▶ [REQUIRED ACTION]:
Transcribe exactly the lines from the one containing "This screenshot has height=722, width=1024." through the end of the data, both included. Leave out pictures.

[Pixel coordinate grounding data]
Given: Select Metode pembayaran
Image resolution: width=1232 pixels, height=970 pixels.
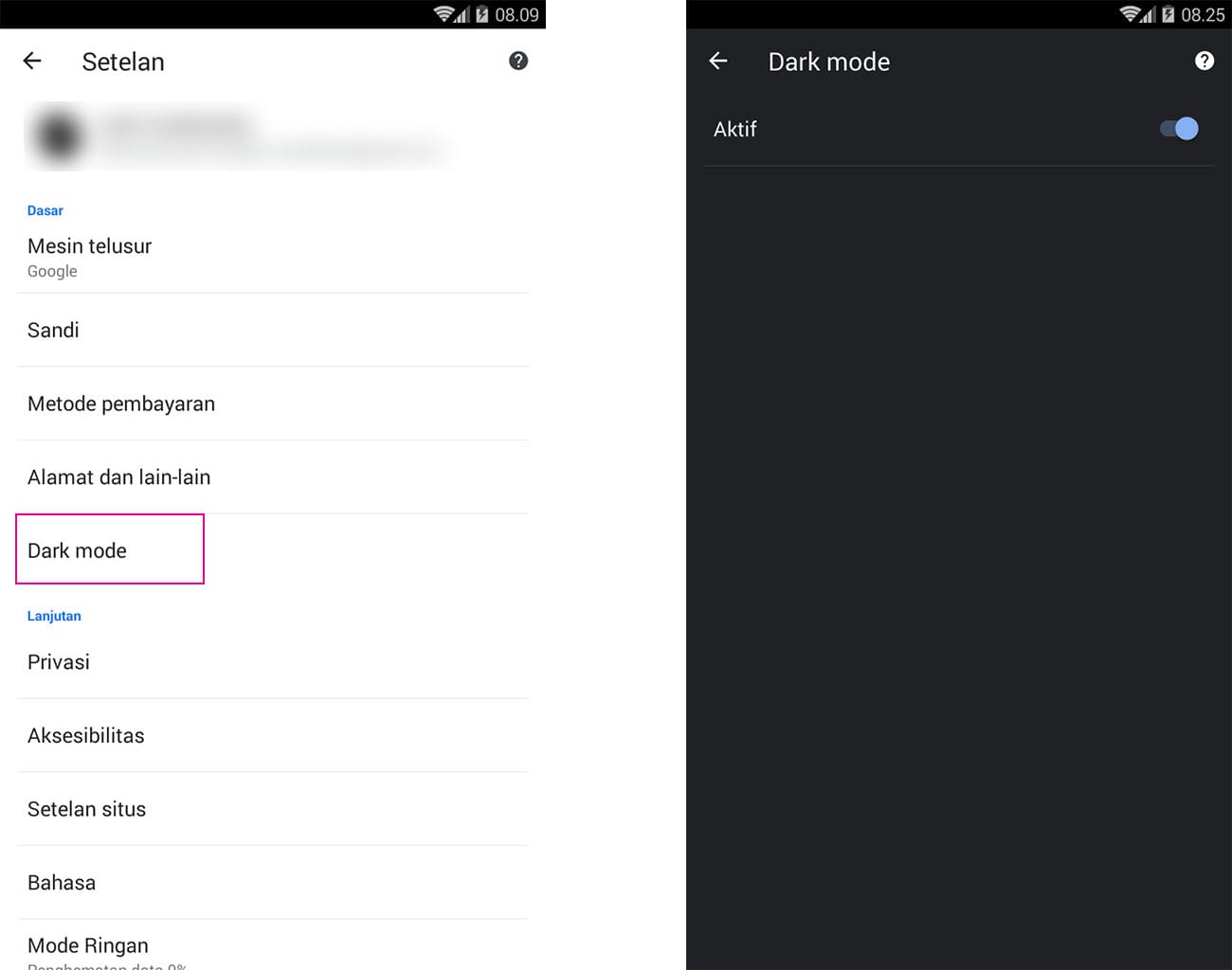Looking at the screenshot, I should pyautogui.click(x=121, y=404).
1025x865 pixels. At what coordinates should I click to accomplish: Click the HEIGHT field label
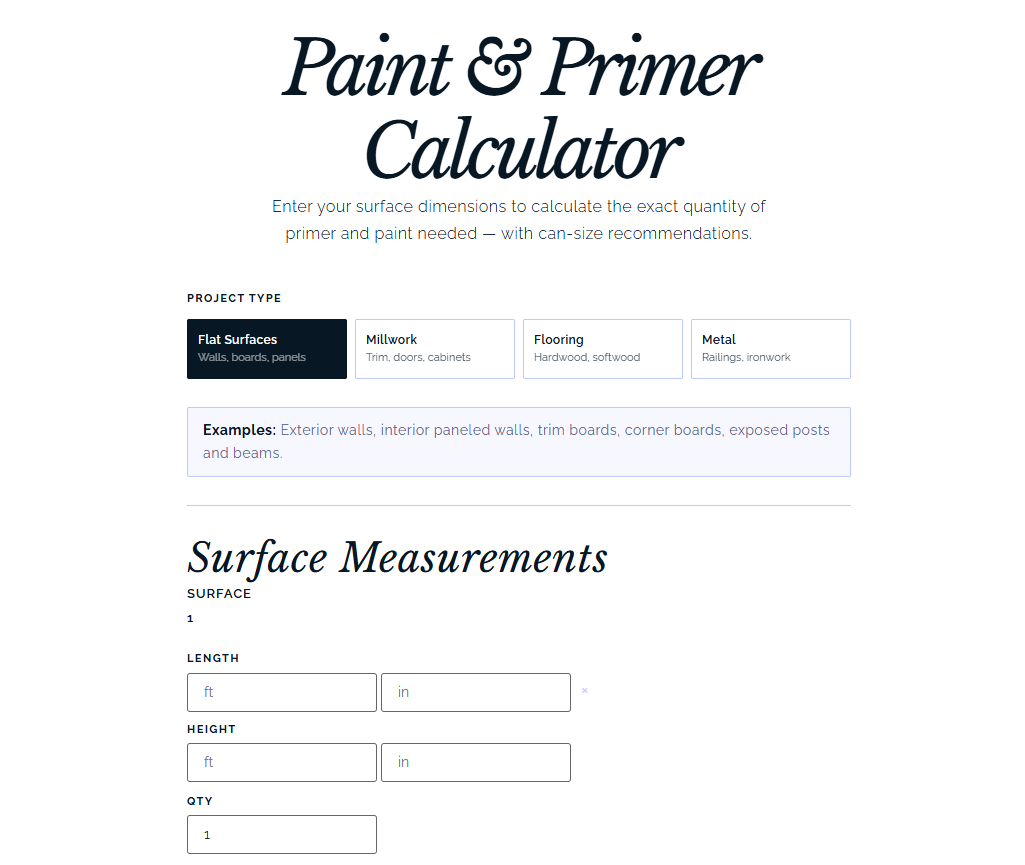click(x=211, y=729)
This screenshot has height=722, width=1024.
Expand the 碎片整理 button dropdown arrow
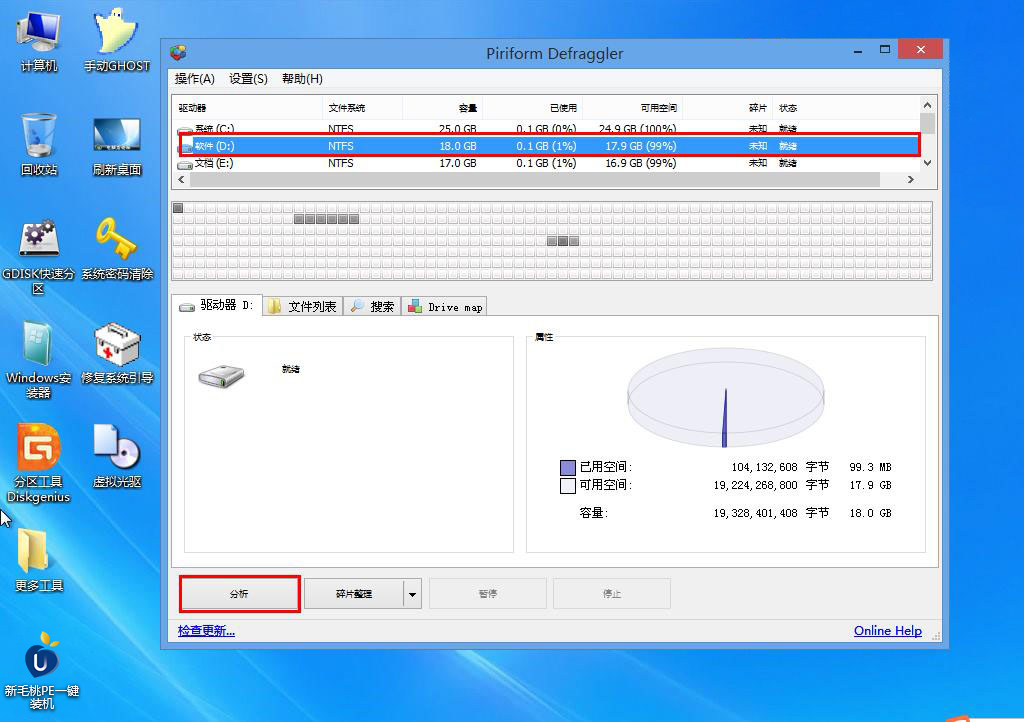pyautogui.click(x=412, y=594)
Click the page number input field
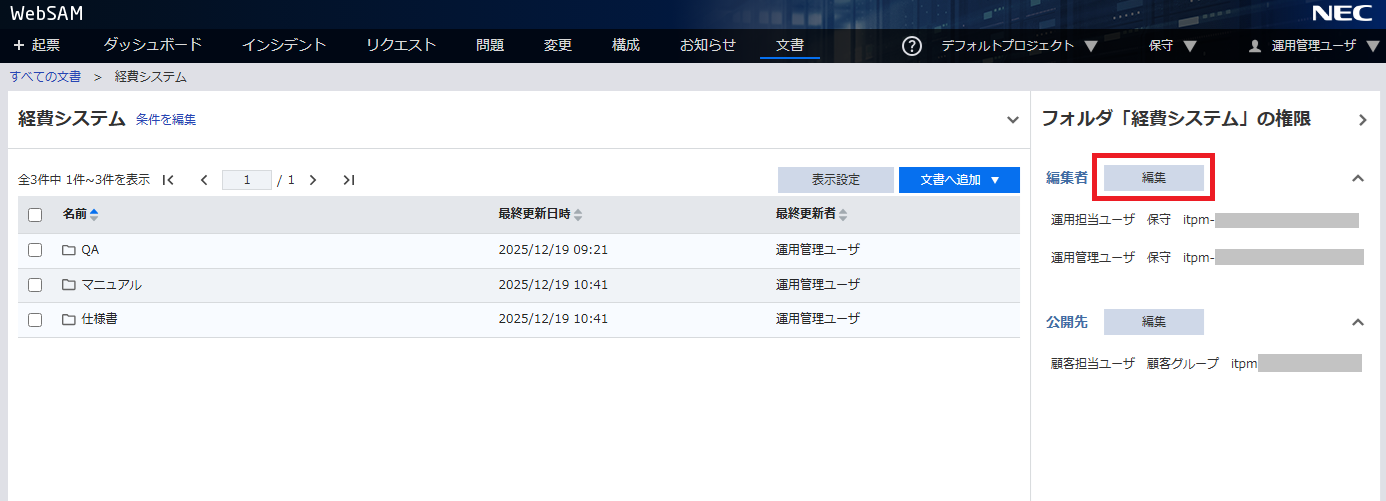This screenshot has height=501, width=1386. (247, 180)
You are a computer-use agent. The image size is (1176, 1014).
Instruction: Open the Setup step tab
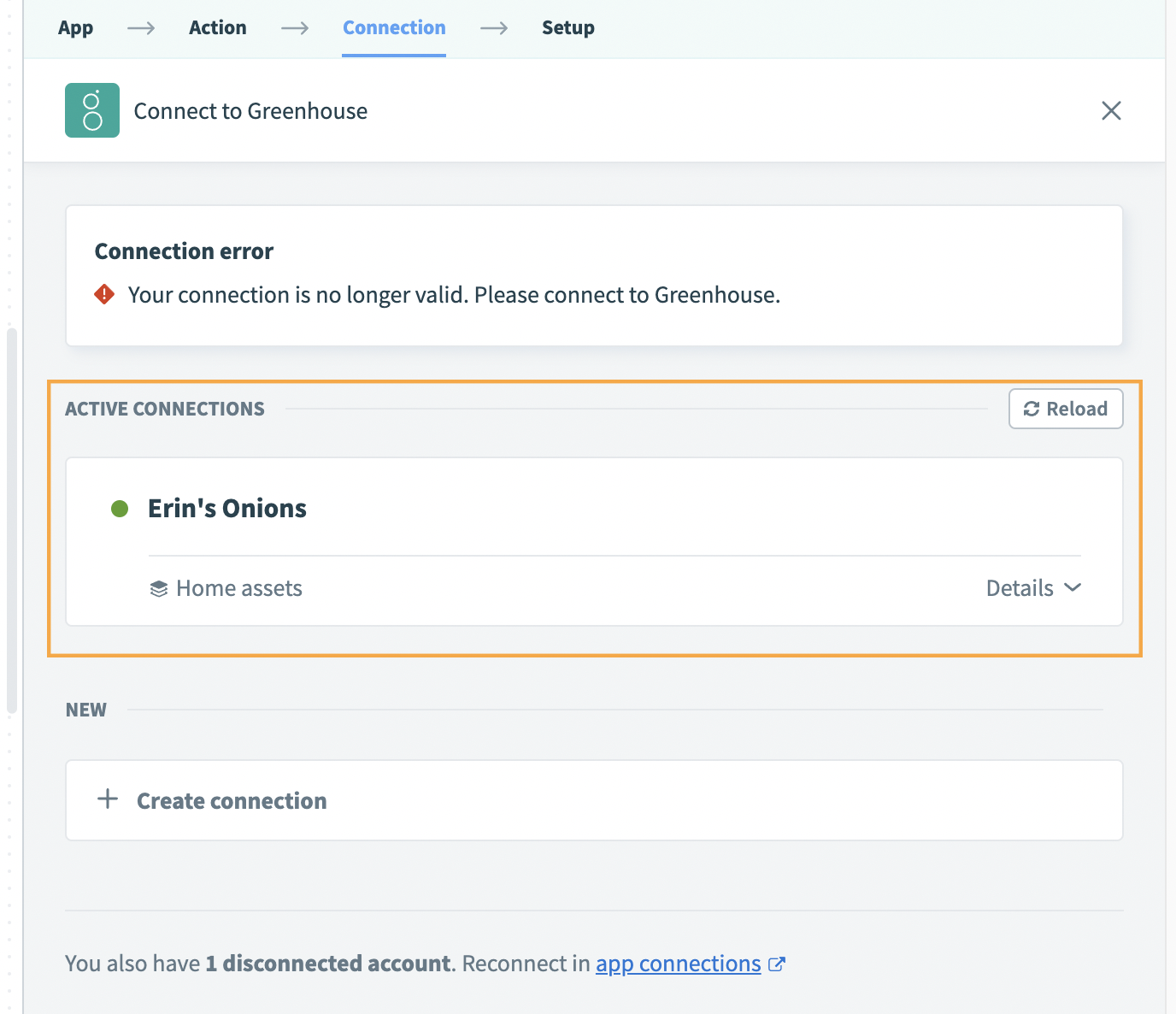[567, 27]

▶ [ANSWER SECTION]:
This screenshot has height=722, width=1024.
Expand the 碎片整理 button dropdown arrow
pyautogui.click(x=412, y=594)
Click the page number input field
This screenshot has height=501, width=1386. (247, 180)
You are a computer-use agent. The image size is (1176, 1014).
Instruction: Open the Setup step tab
[567, 27]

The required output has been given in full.